• **Tasks for this exercise**
1) According to the text about nuclear waste on Orchid Island, what pretext did Taiwanese authorities use in the early 1980s to set up the storage site?
2) Write the next part of the text about nuclear waste on Orchid Island, beginning right after its closing sentence about the Anito.

======== Text segment ========

May We Live Forever in the Light of Day

It is a buried file, hidden beneath the postcard image of a paradise island located southeast of Taiwan, at the meeting point of the Pacific and the South China Sea. Lanyu, “Orchid Island” in traditional Chinese, is home to endemic species of tropical animals and plants, the beliefs of the Tao people, the most isolated aboriginal tribe in the country, and some 100,000 barrels of radioactive material.

In the early 1980s, under the pretext of building a fish cannery, Taiwanese authorities, without the knowledge of Lanyu’s residents, established the first storage site for nuclear waste from the main island’s power plants. This choice was deemed politically safer, as the local population was largely unfamiliar with nuclear technology and the toxic waste it generates. Today, the drums are still stored above ground, exposed to typhoons and torrential rains just meters from the shoreline and the rainforest. These are areas where, according to Tao theogony, the Anito, ancestral demons akin to Japanese yōkai, must be contained.

======== Provided information ========

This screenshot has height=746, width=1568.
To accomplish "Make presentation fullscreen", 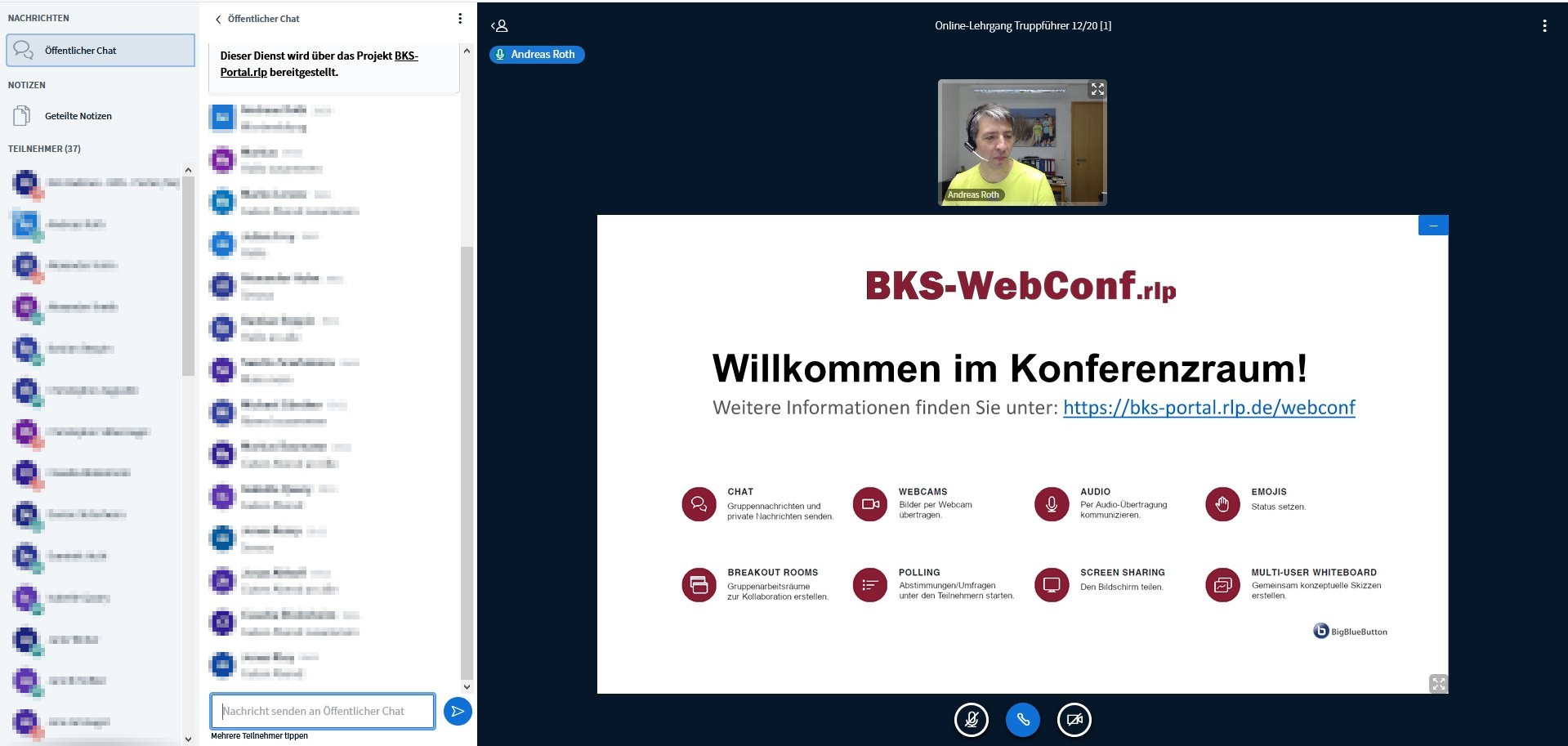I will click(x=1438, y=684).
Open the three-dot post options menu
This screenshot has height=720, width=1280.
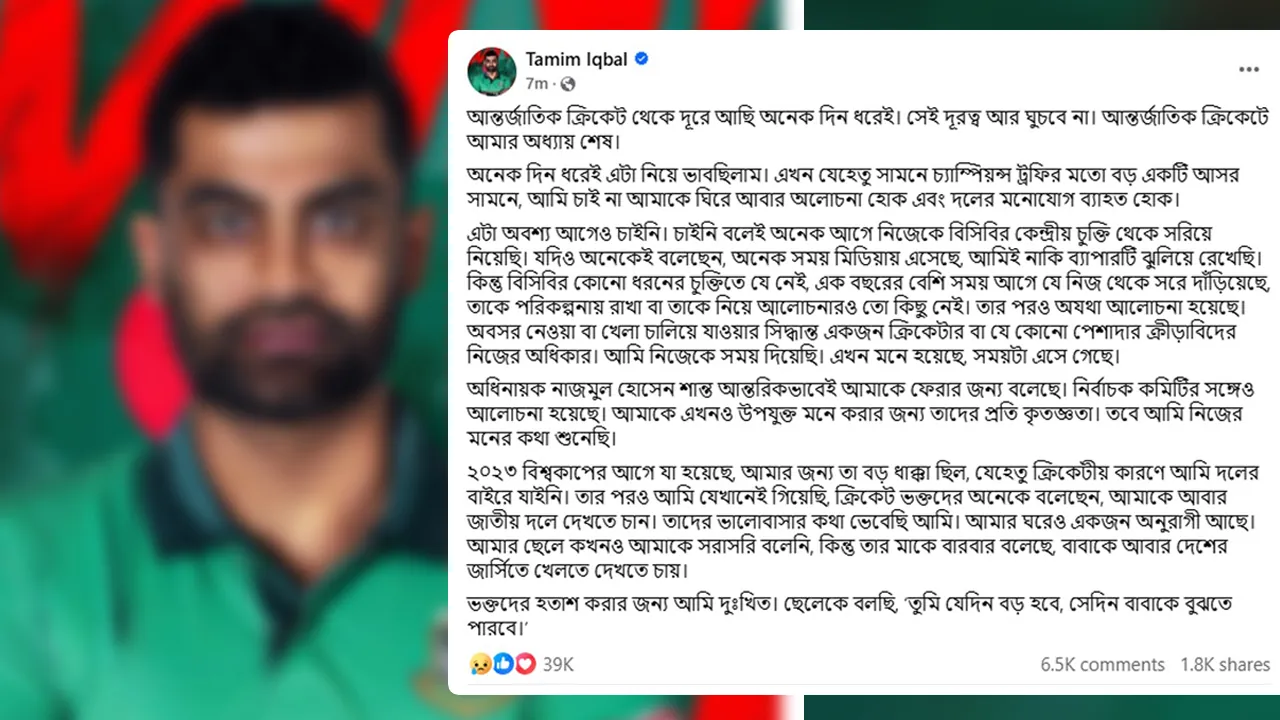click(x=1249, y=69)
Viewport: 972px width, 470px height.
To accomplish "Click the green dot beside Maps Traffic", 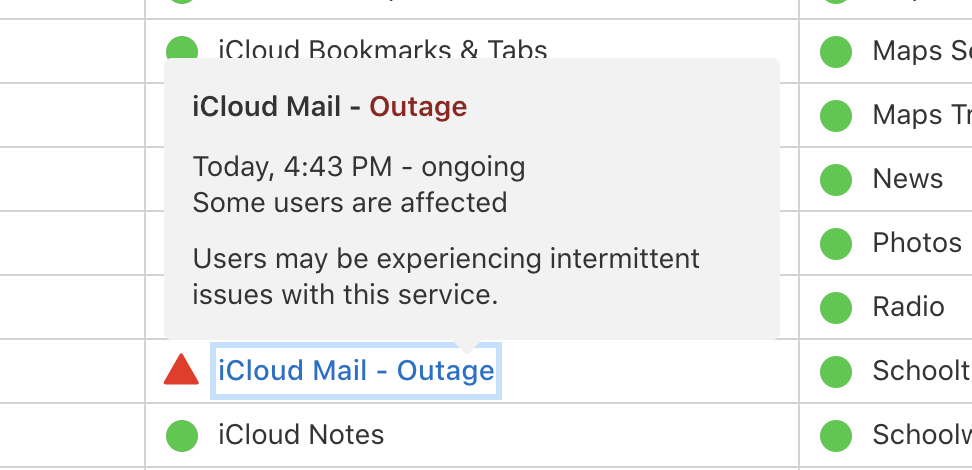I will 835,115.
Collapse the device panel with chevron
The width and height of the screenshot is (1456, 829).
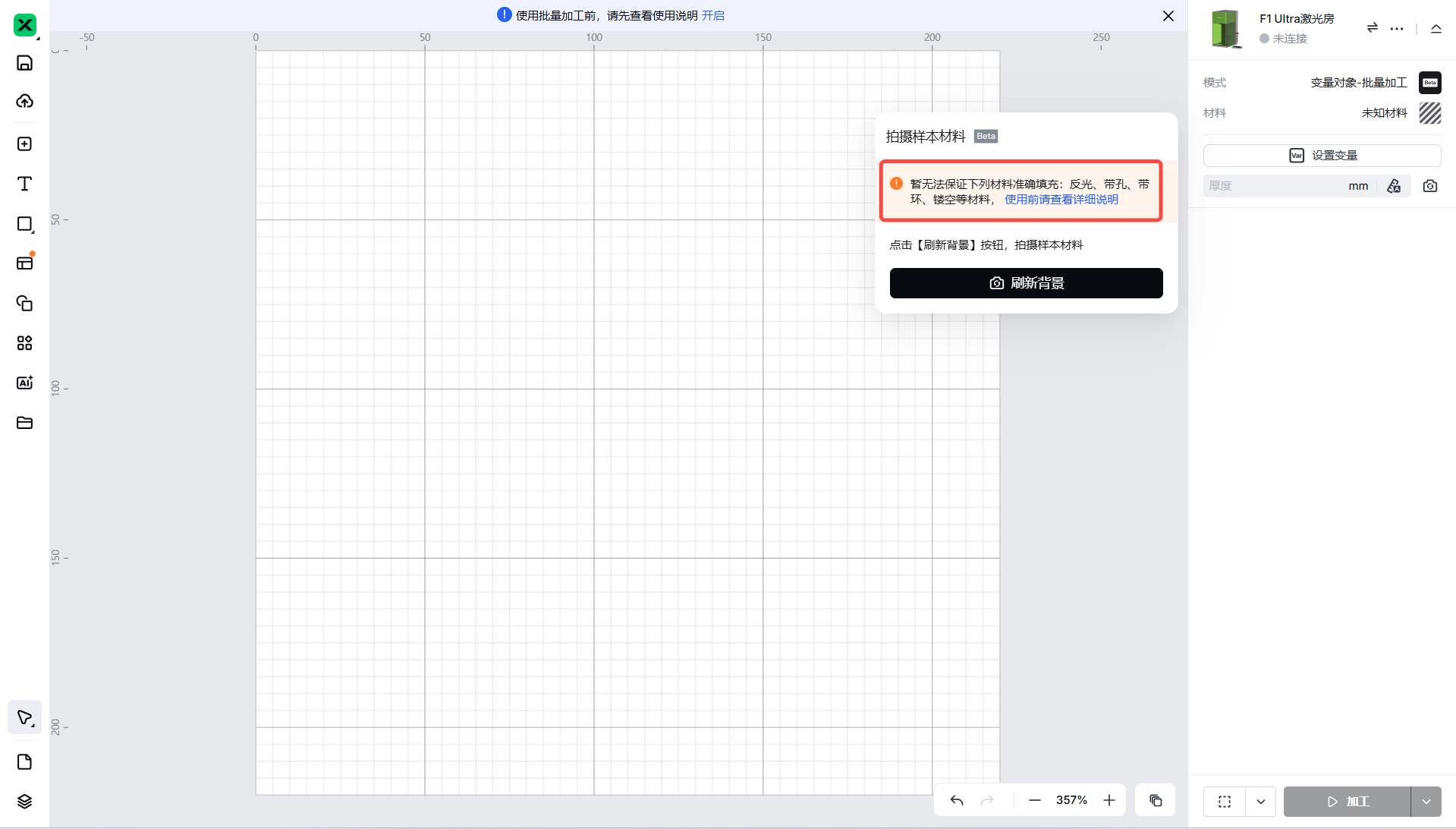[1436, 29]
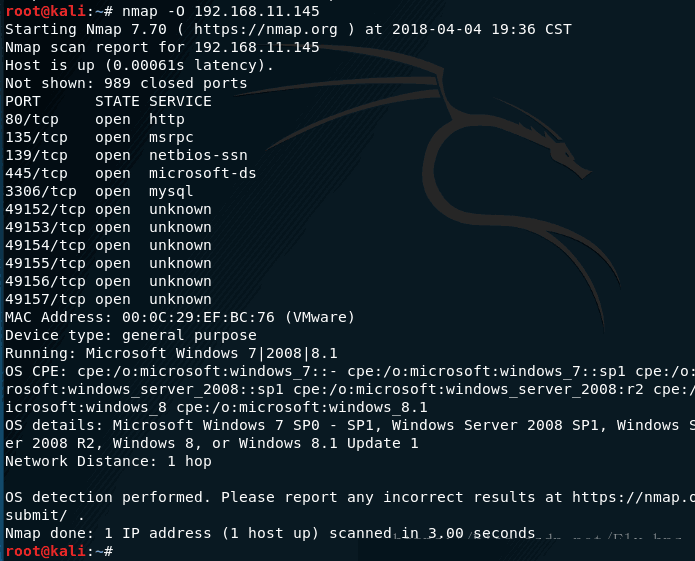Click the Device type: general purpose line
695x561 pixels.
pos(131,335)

========

• **Responses by item number**
1) They claimed they were building a fish cannery.

2)
The modern Anito represented by the nuclear waste site arouses a collective fear between, on the one hand, the apprehension of natural risks (typhoons, earthquakes, extreme humidity and heat) or geopolitical threats (the threat of a Chinese invasion) and, on the other hand, an upheaval of traditional beliefs at the origin of cultural and social imbalances.

May We Live Forever in the Light of Day (a line from a Tao ritual chant) was created in the weeks following the shutdown of Taiwan’s last nuclear reactor. Reworked using uranium-coated glass produced between the late 19th and early 20th centuries, the photographs draw on Tao mythology to give form to the invisible presence of contaminants in the island’s ecosystem. At the crossroads of documentary and dreamlike construction, this work offers a reflection on structural environmental injustices and the loss of a sense of belonging to a place.